### WHAT YOU ARE ASKED TO DO
From the first line through the one containing "You are a computer-use agent. Screen", restate the listing word for word, and give no other lines.

START DATA SHOWN

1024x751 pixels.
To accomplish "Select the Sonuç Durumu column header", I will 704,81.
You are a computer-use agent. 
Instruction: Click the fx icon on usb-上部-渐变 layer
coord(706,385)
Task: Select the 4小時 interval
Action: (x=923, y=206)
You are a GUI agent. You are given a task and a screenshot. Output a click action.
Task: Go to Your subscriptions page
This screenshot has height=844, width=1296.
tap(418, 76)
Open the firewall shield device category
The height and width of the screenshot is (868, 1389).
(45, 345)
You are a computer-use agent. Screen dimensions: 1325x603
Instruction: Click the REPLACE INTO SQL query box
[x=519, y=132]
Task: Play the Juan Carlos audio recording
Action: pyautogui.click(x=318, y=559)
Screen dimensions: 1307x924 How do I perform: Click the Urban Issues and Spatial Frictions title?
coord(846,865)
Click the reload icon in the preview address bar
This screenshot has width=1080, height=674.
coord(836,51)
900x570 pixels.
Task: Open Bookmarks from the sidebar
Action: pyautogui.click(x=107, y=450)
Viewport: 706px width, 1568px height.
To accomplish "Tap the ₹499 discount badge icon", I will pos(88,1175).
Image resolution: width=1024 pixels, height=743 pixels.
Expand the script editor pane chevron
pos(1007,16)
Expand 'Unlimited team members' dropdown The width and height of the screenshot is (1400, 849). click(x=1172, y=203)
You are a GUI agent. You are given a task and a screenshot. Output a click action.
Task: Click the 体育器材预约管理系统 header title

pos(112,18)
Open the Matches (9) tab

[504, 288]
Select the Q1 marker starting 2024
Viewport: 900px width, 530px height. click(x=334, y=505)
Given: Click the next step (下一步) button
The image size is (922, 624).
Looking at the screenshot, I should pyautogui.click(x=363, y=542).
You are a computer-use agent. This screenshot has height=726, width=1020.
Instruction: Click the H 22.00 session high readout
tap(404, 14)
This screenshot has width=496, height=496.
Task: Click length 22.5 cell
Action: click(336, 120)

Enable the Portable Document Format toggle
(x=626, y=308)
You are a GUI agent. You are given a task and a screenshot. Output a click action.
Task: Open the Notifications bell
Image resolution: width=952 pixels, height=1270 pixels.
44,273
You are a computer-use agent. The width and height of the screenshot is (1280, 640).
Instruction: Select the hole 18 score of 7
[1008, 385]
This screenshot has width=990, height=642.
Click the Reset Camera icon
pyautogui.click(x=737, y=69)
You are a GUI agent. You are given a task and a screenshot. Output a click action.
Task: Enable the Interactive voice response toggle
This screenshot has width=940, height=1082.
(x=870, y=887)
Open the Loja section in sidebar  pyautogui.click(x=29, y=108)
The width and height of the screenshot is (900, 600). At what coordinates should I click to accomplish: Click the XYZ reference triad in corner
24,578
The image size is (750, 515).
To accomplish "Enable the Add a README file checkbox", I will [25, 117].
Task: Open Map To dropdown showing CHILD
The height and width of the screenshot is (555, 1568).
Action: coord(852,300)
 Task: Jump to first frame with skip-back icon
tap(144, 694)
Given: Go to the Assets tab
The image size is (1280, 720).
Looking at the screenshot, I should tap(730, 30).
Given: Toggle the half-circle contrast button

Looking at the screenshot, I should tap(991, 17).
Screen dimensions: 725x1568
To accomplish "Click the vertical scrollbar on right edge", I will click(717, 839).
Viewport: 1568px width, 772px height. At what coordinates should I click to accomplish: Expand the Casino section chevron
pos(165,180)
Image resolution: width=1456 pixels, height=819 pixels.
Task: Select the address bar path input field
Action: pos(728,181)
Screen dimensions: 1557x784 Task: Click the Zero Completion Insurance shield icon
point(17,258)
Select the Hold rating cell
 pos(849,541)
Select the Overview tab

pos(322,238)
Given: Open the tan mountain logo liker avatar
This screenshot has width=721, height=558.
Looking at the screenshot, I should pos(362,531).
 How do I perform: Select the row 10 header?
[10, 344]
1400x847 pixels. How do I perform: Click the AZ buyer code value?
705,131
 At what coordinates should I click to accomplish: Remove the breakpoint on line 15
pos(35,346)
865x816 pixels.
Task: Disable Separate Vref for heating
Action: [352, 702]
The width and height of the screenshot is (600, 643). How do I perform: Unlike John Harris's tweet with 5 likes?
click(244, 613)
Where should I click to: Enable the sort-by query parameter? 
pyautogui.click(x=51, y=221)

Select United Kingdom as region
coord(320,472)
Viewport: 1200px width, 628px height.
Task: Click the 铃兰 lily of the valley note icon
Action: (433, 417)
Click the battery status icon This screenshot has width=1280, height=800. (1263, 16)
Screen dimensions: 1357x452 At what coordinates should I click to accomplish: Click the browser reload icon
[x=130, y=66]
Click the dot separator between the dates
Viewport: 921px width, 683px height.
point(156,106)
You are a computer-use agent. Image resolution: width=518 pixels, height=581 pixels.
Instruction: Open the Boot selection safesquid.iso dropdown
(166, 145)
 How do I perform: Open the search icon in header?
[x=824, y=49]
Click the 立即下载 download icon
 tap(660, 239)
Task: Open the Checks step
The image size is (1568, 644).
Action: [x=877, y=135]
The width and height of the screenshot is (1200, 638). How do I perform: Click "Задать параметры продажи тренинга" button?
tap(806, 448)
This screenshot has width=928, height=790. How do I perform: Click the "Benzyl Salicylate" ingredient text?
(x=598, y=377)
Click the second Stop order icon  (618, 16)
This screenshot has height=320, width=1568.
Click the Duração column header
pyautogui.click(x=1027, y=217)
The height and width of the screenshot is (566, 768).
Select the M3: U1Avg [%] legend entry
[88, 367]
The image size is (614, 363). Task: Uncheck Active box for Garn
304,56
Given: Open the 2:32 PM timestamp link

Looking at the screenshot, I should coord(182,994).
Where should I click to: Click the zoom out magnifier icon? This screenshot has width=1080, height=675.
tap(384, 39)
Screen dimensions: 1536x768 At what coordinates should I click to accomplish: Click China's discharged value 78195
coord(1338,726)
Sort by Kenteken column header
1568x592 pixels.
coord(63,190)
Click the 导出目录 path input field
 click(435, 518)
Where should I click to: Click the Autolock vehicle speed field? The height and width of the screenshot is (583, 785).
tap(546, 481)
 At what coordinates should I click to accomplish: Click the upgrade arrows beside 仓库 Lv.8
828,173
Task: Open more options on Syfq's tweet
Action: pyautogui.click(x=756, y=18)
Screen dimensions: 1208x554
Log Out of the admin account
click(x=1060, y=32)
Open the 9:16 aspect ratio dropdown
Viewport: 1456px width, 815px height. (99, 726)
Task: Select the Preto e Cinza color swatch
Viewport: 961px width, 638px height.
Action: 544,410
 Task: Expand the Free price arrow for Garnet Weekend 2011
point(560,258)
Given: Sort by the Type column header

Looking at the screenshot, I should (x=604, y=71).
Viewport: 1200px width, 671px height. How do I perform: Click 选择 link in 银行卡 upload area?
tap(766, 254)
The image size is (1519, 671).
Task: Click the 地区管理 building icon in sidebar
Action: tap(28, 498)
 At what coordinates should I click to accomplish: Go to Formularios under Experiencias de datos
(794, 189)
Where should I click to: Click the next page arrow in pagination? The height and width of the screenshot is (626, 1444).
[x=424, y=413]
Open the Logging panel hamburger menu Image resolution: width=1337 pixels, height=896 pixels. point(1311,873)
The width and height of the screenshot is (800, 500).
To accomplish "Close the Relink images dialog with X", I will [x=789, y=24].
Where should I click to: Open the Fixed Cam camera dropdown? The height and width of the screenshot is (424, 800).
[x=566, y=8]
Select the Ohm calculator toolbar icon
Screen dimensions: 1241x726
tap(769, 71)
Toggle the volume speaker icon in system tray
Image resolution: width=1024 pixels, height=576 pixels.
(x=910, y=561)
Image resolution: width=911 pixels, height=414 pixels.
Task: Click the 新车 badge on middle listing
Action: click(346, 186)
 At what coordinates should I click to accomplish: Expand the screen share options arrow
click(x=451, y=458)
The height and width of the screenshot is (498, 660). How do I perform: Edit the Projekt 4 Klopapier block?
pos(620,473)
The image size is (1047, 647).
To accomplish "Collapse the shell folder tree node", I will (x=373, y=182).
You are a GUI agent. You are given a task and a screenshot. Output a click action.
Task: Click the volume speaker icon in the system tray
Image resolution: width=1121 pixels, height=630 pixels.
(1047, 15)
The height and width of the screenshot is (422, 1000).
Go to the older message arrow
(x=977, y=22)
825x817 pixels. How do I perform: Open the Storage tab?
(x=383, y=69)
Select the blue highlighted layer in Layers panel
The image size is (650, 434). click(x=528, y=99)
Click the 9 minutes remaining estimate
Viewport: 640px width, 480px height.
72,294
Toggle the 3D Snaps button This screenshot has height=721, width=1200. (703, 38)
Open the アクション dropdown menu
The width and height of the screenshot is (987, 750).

END DATA SHOWN

### ANSWER
1024x751 pixels.
To accomplish "Select the Sonuç Durumu column header", I will 704,81.
You are a computer-use agent. 
Instruction: Click the fx icon on usb-上部-渐变 layer
coord(706,385)
Task: Select the 4小時 interval
Action: (x=923, y=206)
You are a GUI agent. You are given a task and a screenshot. Output a click action.
Task: Go to Your subscriptions page
This screenshot has height=844, width=1296.
tap(418, 76)
Open the firewall shield device category
The height and width of the screenshot is (868, 1389).
(45, 345)
You are a computer-use agent. Screen dimensions: 1325x603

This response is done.